KONI Barru Terima SK Atlet
KONI Kabupaten Barru menjadi salah satu daerah yang mengikuti tahapan rakor tersebut. Bersama lima KONI kabupaten/kota lainnya, KONI Barru mengikuti rapat koordinasi pada Kamis, 13 Agustus 2026.
Pada kesempatan itu, KONI Barru menerima SK atlet beserta lampiran daftar nama atlet yang akan menjadi bagian dari kontingen daerah pada Porprov Bone-Wajo 2026.
Dokumen tersebut menjadi dasar bagi KONI Barru untuk melanjutkan persiapan kontingen sekaligus memastikan seluruh atlet yang akan diturunkan telah sesuai dengan hasil proses validasi dan ketentuan yang ditetapkan KONI Sulsel.
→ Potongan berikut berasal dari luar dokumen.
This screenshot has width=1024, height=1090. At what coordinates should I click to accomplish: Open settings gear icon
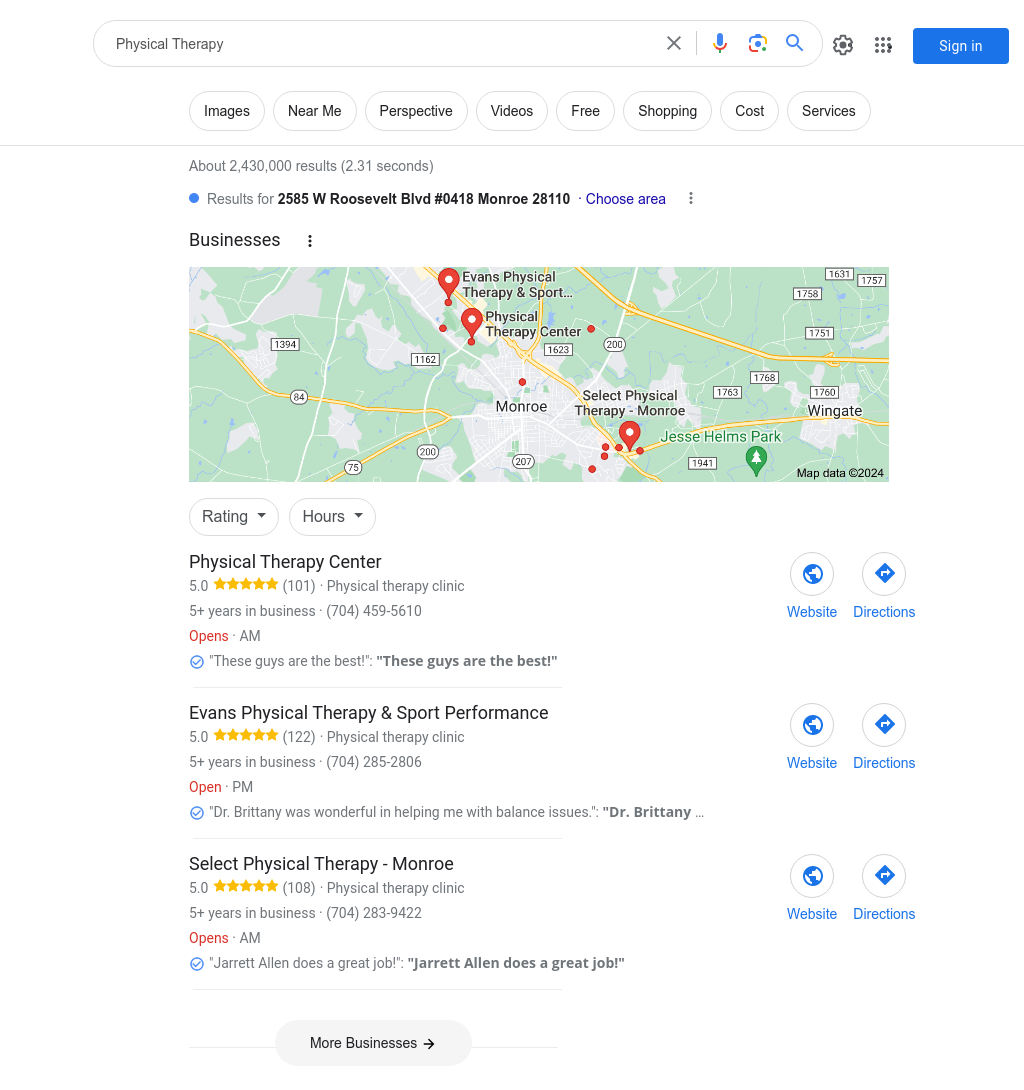[x=843, y=45]
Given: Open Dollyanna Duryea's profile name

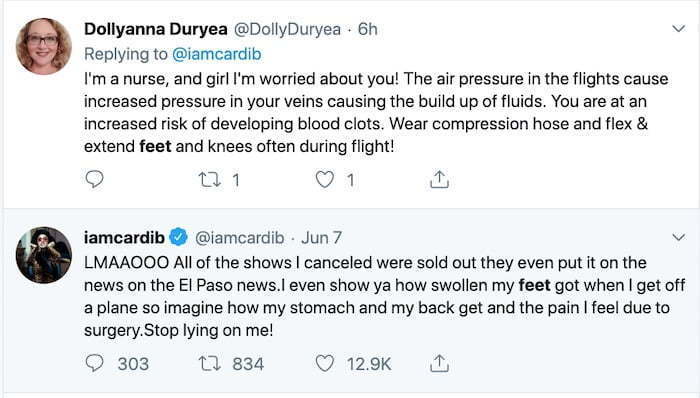Looking at the screenshot, I should 156,29.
Penyerahan SK ini juga menjadi momentum bagi KONI Barru untuk melakukan pengecekan kembali terhadap data atlet sebelum memasuki tahapan persiapan akhir menuju kompetisi.
Dengan selesainya proses validasi dan penyerahan dokumen atlet, KONI Sulsel berharap seluruh daerah segera menindaklanjuti hasil rakor. Koordinasi antara KONI kabupaten/kota dan KONI Sulsel juga diminta terus dilakukan secara intensif hingga seluruh tahapan persiapan Porprov rampung.

Porprov Bone-Wajo 2026 diharapkan bukan hanya melahirkan persaingan kompetitif antardaerah, tetapi juga memperkuat persaudaraan, menjunjung tinggi sportivitas, serta menjadi panggung bagi atlet-atlet terbaik Sulawesi Selatan untuk menunjukkan kemampuan dan meraih prestasi lebih tinggi.